(Excerpts from a dataset)
....

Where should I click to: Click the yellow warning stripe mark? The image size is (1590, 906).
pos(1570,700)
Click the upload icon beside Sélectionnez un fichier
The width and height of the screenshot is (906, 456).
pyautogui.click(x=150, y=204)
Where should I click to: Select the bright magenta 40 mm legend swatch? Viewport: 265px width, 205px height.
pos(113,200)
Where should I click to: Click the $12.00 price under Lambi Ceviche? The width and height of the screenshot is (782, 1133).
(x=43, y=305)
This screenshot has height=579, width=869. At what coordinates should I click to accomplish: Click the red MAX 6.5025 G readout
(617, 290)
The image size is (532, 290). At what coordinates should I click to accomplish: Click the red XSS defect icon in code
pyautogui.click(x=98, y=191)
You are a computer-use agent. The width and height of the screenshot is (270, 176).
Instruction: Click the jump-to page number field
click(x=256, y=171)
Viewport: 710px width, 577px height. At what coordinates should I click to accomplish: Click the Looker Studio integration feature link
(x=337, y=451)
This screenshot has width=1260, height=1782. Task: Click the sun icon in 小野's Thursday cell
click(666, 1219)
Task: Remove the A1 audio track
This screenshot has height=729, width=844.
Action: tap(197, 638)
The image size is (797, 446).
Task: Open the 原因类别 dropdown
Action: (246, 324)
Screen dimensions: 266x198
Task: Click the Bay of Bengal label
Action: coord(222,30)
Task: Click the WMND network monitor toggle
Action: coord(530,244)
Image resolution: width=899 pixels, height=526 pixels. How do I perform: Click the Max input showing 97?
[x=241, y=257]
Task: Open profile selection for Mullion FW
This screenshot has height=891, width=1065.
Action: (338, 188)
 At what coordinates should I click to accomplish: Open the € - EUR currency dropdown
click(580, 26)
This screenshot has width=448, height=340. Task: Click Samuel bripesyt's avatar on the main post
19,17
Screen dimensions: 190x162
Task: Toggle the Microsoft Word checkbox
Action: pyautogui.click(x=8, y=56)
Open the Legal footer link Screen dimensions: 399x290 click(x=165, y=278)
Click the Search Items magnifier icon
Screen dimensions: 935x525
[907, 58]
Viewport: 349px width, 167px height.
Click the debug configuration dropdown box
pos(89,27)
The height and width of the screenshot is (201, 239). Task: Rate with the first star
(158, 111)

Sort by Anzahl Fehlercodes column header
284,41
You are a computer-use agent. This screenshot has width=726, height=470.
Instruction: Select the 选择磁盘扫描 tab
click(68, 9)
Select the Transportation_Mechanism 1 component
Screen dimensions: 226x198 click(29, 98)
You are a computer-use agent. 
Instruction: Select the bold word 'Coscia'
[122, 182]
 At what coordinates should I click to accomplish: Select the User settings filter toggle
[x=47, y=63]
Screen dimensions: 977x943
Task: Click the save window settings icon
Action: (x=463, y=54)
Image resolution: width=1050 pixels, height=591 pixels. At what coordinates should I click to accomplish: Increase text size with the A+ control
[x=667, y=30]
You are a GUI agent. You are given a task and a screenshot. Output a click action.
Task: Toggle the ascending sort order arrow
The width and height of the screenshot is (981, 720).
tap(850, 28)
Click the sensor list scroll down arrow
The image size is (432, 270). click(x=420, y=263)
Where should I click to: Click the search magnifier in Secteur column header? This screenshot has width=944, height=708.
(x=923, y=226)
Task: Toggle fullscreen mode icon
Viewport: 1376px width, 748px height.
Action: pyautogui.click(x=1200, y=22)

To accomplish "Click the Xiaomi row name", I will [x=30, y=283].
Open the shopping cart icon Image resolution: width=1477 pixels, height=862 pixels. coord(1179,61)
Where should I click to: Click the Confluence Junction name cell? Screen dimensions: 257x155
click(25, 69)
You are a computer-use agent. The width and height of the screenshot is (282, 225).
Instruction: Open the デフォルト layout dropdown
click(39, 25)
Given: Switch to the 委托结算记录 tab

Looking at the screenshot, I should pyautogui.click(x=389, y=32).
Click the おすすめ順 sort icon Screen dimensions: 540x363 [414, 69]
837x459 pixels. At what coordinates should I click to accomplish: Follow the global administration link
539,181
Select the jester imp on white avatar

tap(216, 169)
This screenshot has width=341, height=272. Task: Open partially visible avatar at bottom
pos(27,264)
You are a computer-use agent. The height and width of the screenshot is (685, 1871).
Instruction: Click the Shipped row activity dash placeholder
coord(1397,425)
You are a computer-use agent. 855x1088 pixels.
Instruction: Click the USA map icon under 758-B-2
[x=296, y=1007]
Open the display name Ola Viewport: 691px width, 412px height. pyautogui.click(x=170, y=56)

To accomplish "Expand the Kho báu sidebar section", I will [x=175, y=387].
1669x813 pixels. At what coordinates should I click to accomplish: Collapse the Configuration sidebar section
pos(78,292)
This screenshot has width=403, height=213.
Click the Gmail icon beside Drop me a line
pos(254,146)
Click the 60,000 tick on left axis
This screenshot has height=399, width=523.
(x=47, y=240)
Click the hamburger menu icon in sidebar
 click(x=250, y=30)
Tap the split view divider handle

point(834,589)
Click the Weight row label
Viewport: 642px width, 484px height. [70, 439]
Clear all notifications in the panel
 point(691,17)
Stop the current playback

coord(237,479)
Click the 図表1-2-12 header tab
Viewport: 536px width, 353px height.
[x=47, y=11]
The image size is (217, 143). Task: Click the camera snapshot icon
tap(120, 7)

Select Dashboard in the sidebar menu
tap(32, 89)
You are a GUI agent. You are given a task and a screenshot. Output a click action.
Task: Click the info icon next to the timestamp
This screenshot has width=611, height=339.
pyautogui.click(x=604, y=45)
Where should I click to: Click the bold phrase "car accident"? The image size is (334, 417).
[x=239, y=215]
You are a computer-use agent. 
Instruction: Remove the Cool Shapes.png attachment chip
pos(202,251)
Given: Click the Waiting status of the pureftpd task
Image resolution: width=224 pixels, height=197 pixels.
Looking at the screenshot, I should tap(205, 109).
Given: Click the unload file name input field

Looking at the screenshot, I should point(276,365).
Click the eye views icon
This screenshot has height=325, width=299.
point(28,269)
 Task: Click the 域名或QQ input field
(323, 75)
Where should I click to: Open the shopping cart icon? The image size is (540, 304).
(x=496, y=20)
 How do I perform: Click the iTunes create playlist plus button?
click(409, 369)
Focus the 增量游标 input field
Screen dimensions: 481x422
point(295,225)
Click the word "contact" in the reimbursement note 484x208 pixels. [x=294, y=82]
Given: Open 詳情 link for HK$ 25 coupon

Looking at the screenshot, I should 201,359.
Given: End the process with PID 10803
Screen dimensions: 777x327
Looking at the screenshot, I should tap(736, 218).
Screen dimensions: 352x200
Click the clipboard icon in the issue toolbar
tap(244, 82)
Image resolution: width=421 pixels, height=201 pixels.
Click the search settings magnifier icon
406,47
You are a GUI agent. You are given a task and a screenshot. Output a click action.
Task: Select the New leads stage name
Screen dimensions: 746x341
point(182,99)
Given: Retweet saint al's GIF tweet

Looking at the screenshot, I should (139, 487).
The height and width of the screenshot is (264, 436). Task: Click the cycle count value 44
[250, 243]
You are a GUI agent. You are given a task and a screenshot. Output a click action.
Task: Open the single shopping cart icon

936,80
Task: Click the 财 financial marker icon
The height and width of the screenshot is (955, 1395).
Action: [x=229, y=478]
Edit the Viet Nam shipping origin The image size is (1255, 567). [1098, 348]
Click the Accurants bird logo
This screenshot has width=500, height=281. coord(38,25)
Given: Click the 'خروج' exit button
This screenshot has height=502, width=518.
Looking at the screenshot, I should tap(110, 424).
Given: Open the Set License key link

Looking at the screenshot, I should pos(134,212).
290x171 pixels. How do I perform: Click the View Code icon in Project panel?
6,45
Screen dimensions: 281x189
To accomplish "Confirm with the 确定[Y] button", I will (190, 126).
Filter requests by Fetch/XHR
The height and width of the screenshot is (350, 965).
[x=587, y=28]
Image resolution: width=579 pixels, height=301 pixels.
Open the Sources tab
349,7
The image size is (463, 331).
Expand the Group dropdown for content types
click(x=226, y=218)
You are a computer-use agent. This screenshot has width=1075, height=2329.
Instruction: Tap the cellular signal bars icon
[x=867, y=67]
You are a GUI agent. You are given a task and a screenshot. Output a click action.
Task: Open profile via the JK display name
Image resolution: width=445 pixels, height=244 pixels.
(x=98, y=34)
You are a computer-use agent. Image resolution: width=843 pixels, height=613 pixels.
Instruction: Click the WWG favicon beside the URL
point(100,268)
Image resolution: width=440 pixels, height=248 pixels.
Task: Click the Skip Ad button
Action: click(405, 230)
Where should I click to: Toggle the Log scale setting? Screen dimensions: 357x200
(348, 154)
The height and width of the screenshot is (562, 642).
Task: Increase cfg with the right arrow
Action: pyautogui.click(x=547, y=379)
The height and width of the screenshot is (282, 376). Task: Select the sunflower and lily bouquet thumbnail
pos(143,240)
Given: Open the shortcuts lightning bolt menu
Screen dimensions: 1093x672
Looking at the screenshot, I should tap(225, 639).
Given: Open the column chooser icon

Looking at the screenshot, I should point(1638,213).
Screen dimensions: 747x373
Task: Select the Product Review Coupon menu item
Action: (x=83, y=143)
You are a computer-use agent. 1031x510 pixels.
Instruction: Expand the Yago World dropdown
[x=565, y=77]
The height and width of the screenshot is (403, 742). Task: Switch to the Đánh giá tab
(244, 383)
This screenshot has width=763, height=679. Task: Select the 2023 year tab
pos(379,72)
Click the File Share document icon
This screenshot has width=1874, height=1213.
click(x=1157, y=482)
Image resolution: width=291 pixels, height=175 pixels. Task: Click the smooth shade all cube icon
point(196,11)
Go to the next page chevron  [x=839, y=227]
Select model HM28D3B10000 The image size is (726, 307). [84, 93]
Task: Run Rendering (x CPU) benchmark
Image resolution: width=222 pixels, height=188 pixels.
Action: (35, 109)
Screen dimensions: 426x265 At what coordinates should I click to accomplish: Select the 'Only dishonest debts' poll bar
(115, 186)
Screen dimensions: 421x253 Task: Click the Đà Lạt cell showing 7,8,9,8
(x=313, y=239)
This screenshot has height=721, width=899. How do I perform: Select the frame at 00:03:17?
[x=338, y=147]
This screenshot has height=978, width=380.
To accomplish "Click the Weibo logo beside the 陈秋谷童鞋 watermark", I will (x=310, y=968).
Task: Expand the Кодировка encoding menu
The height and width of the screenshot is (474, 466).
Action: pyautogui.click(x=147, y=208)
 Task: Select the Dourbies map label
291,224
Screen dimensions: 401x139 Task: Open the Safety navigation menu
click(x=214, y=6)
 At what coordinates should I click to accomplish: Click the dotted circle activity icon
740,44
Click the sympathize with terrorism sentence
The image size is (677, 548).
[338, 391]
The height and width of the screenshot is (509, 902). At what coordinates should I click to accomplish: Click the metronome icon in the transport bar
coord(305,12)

....

*Directions:*
Only lines with the word "display" are needed. Copy them from the preceding records.

*Task solution:*
Open the display name Ola Viewport: 691px width, 412px height. pyautogui.click(x=170, y=56)
Task: Open profile via the JK display name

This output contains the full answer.